More than any single individual, Massé was responsible for designing the systematic gutting of the role of the federal government between 1995 and 1997, when Paul Martin's unprecedented budget cuts took place. He was chair of the Program Review Committee, which, despite its benign name, struck fear into the hearts of every Liberal cabinet minister and was referred to throughout the government as the Star Chamber. Cabinet ministers, even the most senior, were invited to the committee to receive -- not to discuss or debate -- their single piece of paper revealing the size of the cut to their departments. Paul Martin, Massé and Martin's deputy minister David Dodge (now head of the Bank of Canada) designed and implemented the most radical restructuring of the Canadian state in history.
Massé opposed across the board cuts -- he wanted, as did Paul Martin, to rewrite the role of government. So he saved the largest cuts of all for what we might call nation-building departments: transportation, natural resources, industrial and regional development, the environment, agriculture and fisheries. Then he delivered a savage, if not fatal, blow to the guiding principal of social program universality, killing the Canada Assistance Plan (CAP), which had provided national guidelines for social assistance since the era of Lester Pearson, and the long-standing (1977) Established Programs Financing, the method by which Ottawa provided targeted, accountable funding for health and post-secondary education to the provinces. These two programs were now to be delivered in a single lump sum to the provinces with no strings attached.
It was massive decentralization beyond anything Brian Mulroney had ever contemplated and greater than even Preston Manning had publicly called for. With the stroke of a pen, the three men reversed 40 years of federal leadership in social policy.
Dion versus labour
That Stéphane Dion has chosen this particular man to be his principal secretary comes as no surprise to those who have followed him closely.

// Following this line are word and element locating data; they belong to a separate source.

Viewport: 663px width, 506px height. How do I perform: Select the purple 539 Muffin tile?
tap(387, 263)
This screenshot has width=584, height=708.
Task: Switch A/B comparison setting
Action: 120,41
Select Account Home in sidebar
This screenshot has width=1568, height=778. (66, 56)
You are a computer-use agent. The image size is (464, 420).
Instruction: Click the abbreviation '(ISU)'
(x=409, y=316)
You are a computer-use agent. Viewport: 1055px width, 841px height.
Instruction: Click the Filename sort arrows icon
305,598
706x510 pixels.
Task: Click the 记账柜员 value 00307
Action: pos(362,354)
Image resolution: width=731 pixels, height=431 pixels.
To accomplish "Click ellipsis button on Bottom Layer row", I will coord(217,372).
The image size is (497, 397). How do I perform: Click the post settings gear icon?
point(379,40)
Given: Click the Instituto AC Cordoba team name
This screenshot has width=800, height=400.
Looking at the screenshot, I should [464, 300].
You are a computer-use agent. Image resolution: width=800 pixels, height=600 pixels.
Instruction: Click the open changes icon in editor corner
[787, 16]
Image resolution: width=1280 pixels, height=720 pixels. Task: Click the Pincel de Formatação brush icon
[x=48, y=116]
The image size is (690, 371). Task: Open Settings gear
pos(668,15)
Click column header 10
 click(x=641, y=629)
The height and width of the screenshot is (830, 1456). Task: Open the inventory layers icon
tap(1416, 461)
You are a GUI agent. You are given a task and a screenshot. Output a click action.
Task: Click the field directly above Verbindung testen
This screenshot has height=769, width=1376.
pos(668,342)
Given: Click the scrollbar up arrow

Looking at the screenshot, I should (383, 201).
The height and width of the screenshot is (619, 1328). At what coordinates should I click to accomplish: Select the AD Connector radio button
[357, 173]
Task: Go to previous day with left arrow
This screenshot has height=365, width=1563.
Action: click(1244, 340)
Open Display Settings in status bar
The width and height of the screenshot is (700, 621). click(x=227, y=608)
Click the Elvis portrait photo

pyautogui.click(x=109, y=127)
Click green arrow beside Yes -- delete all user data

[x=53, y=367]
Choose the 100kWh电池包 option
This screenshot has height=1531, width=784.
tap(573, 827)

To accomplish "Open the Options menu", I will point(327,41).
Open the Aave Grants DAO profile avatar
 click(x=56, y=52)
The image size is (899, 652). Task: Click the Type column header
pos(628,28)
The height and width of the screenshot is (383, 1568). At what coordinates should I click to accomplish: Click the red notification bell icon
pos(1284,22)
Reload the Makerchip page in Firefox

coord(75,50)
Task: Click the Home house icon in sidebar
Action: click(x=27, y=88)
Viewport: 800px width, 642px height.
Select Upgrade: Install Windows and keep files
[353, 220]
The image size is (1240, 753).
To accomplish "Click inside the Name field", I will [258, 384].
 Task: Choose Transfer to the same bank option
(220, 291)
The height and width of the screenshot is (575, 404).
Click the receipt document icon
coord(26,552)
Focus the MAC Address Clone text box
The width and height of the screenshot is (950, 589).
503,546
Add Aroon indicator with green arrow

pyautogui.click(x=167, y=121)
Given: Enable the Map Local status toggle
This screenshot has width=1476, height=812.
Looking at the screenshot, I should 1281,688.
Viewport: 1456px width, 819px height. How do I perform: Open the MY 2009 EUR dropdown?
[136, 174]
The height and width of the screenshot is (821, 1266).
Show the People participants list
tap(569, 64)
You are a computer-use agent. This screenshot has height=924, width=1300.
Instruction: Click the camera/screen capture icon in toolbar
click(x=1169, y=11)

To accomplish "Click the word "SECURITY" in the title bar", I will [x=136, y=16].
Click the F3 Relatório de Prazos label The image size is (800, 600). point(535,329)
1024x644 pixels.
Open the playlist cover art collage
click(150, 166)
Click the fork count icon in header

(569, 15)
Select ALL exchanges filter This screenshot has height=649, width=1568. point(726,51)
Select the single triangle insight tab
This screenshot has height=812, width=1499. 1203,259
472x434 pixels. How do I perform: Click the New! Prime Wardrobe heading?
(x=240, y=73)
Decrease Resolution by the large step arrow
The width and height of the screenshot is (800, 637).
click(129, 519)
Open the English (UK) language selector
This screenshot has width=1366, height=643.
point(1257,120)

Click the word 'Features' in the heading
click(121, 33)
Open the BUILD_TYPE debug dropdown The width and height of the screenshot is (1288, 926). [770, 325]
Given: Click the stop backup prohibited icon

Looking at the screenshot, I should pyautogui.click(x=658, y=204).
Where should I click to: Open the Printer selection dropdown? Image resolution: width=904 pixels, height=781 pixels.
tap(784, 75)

When he first came to Ottawa, the academic he sought out for discussion and advice was none other than Tom Flanagan, the extreme-right Calgary School guru who advised and wrote policy for Preston Manning during the most critical years of the Reform Party's growth. Dion had spent a formative year at the Brookings Institution in the U.S., a strictly free-market research and policy institute whose public policy perspective is light years from the social liberalism of the Lester Pearson/Pierre Trudeau era.
His hard line on economic policy is also demonstrated in his attitude towards labour. His voting record on anti-scab legislation introduced by the Bloc and passed by the House? Dion opposed it twice and abstained once while most of the Liberal caucus (and even some Conservatives) voted in favour.
On his leadership candidate website, Stéphane Dion claimed: "My vision is that of a Canada that reconciles economic development, social development, environmental sustainability and public health better than any other country of our world." But he also said that he believed the vicious cuts to social spending by Paul Martin showed "compassion."
These two declarations are irreconcilable. So, too, are Dion's stated intention of creating jobs through the creation of a green economy and his hiring of Marcel Massé as his most important economic advisor. Taking an energy-guzzling economy focussed almost exclusively on exports to the U.S. and turning it into one based on environmental sustainability would require an enormous interventionist role for government. That is something Mr. Massé could never abide.
Maybe the secret is in Mr. Dion's pledge to model his first election campaign on Mr. Chrétien's winning 1993 bid. That election was based on the Red Book of promises. It turned out to be the Book of Lies. And even more reason not to give the Dion Liberals a majority.